Your tasks:
A. In the Solr sorting thread, which two Lucene classes are suggested as a reference?
B. Copy the stretch of the Solr sorting thread from "Thanks Yonik. It" through "heap size ...." word for word.
C. Pick up the Solr sorting thread right after its last line and keep writing it.

Text provided:
_ _ _ _ _ _ _

Thanks Yonik. It explains.

Regards,
Sourav

-----Original Message-----
From: [EMAIL PROTECTED] [mailto:[EMAIL PROTECTED] On Behalf Of Yonik Seeley
Sent: Monday, November 24, 2008 7:07 PM
To: solr-user@lucene.apache.org
Subject: Re: Sorting and JVM heap size ....

On Mon, Nov 24, 2008 at 9:19 PM, souravm <[EMAIL PROTECTED]> wrote:
> Hi Yonik,
>
> Thanks again for the detail input.
>
> Let me try to re-confirm my understanding -
>
> 1. What you say is - if sorting is asked for a field, the same field from all 
> documents, which are indexed, would be put in a memory in an un-inverted 
> form. So given this if I have a field of String type with say 20 characters, 
> then (assuming no multibyte characters - all ascii) for 200M documents I need 
> to have at least 20x200 MB, i.e. 4GB memory.

That's the general idea, yes.
For Strings, it's actually just the unique values in a String[], plus
an int[200000000] of offsets into that String[] for each document.
See Lucene's FieldCache and StringIndex.

-Yonik


> 2. So, if I want to have sorting on 2 such fields I need to allocate at least 
> 8 GB of memory.

_ _ _ _ _ _ _

Provided material:
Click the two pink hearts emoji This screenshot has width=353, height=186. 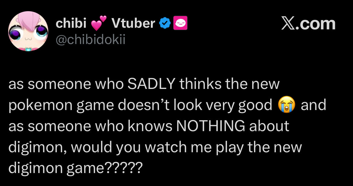tap(98, 23)
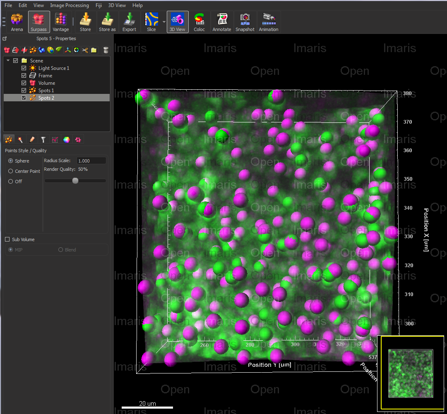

_ _ _ _ _ _ _

Task-by-task results:
A. FieldCache and StringIndex.

B.
Thanks Yonik. It explains.

Regards,
Sourav

-----Original Message-----
From: [EMAIL PROTECTED] [mailto:[EMAIL PROTECTED] On Behalf Of Yonik Seeley
Sent: Monday, November 24, 2008 7:07 PM
To: solr-user@lucene.apache.org
Subject: Re: Sorting and JVM heap size ....

C.
>
> 3. Another case is - if there are 2 search requests concurrently hitting the 
> server, each with sorting on the same 20 character date field, then also it 
> would need 2x2GB memory. So if I know that I need to support at least 4 
> concurrent search requests, I need to start the JVM at least with 8 GB heap 
> size.
>
> Please let me know if my understanding is correct.
>
> Regards,
> Sourav
>
> -----Original Message-----
> From: [EMAIL PROTECTED] [mailto:[EMAIL PROTECTED] On Behalf Of Yonik Seeley
> Sent: Monday, November 24, 2008 6:03 PM
> To: solr-user@lucene.apache.org
> Subject: Re: Sorting and JVM heap size ....
>
> On Mon, Nov 24, 2008 at 8:48 PM, souravm <[EMAIL PROTECTED]> wrote:
>> I have around 200M documents in index. The field I'm sorting on is a date 
>> string (containing date and time in dd-mmm-yyyy  hh:mm:yy format) and the 
>> field is part of the search criteria.
>>
>> Also please note that the number of documents returned by the search 
>> criteria is much less than 200M. In fact even in case of 0 hit I found jvm 
>> out of memory exception.
>
> Right... that's just how the Lucene FieldCache used for sorting works right 
> now.
> The entire field is un-inverted and held in memory.
>
> 200M docs is a *lot*... you might try indexing your date fields as
> integer types that would take only 4 bytes per doc - and that will
> still take up 800M.  Given that 2 searchers can overlap, that still
> adds up to more than your heap - you will need to up that.
>
> The other option is to split your index across multiple nodes and use
> distributed search.  If you want to do any faceting in the future, or
> sort on multiple fields, you will need to do this anyway.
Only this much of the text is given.